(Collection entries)
□ □ □
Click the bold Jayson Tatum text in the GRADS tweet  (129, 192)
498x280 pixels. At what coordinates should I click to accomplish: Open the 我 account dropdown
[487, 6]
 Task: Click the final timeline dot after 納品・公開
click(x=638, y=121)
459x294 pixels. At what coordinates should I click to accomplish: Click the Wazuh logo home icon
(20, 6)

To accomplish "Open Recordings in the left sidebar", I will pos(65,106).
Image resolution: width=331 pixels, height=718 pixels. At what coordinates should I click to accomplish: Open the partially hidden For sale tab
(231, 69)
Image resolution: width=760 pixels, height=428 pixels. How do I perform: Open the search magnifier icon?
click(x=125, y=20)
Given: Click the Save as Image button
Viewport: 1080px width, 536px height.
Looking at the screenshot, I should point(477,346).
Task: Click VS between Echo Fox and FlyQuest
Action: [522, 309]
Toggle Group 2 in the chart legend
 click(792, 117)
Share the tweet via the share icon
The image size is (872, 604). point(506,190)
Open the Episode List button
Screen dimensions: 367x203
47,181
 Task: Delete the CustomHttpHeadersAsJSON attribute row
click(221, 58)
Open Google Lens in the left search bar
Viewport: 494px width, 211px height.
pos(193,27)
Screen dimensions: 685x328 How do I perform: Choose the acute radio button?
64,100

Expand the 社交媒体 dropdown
□ □ □
**WORK INSTRUCTIONS:** Would you write down every record again, exactly?

**TASK SOLUTION:**
Click the bold Jayson Tatum text in the GRADS tweet  (129, 192)
498x280 pixels. At what coordinates should I click to accomplish: Open the 我 account dropdown
[487, 6]
 Task: Click the final timeline dot after 納品・公開
click(x=638, y=121)
459x294 pixels. At what coordinates should I click to accomplish: Click the Wazuh logo home icon
(20, 6)

To accomplish "Open Recordings in the left sidebar", I will pos(65,106).
Image resolution: width=331 pixels, height=718 pixels. At what coordinates should I click to accomplish: Open the partially hidden For sale tab
(231, 69)
Image resolution: width=760 pixels, height=428 pixels. How do I perform: Open the search magnifier icon?
click(x=125, y=20)
Given: Click the Save as Image button
Viewport: 1080px width, 536px height.
Looking at the screenshot, I should point(477,346).
Task: Click VS between Echo Fox and FlyQuest
Action: [522, 309]
Toggle Group 2 in the chart legend
 click(792, 117)
Share the tweet via the share icon
The image size is (872, 604). point(506,190)
Open the Episode List button
Screen dimensions: 367x203
47,181
 Task: Delete the CustomHttpHeadersAsJSON attribute row
click(221, 58)
Open Google Lens in the left search bar
Viewport: 494px width, 211px height.
pos(193,27)
Screen dimensions: 685x328 How do I perform: Choose the acute radio button?
64,100

Expand the 社交媒体 dropdown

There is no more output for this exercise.